As a global investigation into the benchmark rigging of interest rates expands, the United Kingdom’s Serious Fraud Office (SFO) charged 10 former Barclays and Deutsche Bank employees with manipulating Euribor (Euro Interbank Offered Rate). One of those charged is high-profile trader Christian Bittar.
The SFO charged the four former Barclays employees and six ex-Deutsche Bank employees with conspiracy to defraud. The nine men and one woman charged with the crime are scheduled to appear on January 11th at London’s Westminster Magistrates Court.
In addition to Bittar, the ex-Barclays employees include Colin Bermingham, Carlo Palombo, Philippe Moryoussef and Sisse Bohart. The former Deutsche Bank employees include Andreas Hauschild, Joerg Vogt, Ardalan Gharagozlou, Achim Kraemer and Kai-Uwe Kappauf.

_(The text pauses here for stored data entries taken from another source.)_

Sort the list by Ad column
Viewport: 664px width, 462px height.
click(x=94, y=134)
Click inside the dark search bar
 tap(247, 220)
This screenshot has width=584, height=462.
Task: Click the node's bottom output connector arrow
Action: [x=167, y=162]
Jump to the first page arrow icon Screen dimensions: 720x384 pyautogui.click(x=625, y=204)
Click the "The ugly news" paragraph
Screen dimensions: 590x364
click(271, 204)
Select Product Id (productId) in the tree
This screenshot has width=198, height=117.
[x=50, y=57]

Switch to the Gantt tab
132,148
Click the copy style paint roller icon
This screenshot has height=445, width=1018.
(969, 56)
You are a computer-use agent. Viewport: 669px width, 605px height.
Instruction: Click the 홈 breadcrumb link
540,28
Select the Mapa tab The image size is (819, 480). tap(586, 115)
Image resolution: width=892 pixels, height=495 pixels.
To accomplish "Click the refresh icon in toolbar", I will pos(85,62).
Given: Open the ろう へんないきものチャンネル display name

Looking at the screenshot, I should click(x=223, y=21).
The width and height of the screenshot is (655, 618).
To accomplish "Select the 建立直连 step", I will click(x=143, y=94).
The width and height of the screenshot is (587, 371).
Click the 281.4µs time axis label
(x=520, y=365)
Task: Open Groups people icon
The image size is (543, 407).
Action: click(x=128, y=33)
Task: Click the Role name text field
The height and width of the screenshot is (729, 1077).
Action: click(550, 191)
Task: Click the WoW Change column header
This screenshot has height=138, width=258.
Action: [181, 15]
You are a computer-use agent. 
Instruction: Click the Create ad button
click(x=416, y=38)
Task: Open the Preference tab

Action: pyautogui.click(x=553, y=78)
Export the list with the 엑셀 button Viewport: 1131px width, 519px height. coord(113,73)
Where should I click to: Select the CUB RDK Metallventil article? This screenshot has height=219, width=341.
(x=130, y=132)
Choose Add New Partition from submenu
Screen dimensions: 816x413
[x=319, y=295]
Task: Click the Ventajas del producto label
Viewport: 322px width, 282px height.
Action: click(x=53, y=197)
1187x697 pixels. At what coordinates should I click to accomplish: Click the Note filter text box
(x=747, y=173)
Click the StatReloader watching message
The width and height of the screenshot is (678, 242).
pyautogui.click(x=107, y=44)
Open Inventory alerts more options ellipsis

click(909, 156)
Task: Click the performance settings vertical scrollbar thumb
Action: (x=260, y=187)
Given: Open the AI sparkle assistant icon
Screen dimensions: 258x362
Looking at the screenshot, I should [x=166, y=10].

In August, the SFO won its first conviction in a trial connected to benchmark manipulation. In that case, ex-UBS Group trader Tom Hayes was found guilty and convicted of rigging the London interbank offered rate. He was sentenced to 14 years in prison.
In the meantime, financial institutions including banks have paid fines to the tune of $9 billion tied to Libor and other important interest rates. Also as a result of the Libor probe, one other person has pleaded guilty. Libor refers to the benchmark rate that many of the world’s major banks charge each other for short-term loans.
Attorneys for Bittar and Hauschild have declared that they will contest the charges. It is not known how lawyers for the other eight will approach the situation.
According to an SFO spokesperson, the defendants all reside outside the United Kingdom except Bermingham. Bohart lives in Denmark, Bittar and Moryoussef live in Singapore, and Palombo resides in the United States and Italy. The five remaining defendants live in Germany. All have been notified of the charges they now face. As of now, all of their appearances will be voluntary and no extradition requests have been made at this time.
These conspiracy to defraud charges are the first levied in the SFO’s investigation of Libor manipulation in relation to the Euribor. The SFO stated that it plans to prosecute more individuals. To date, the agency has charged a total of 23 individuals.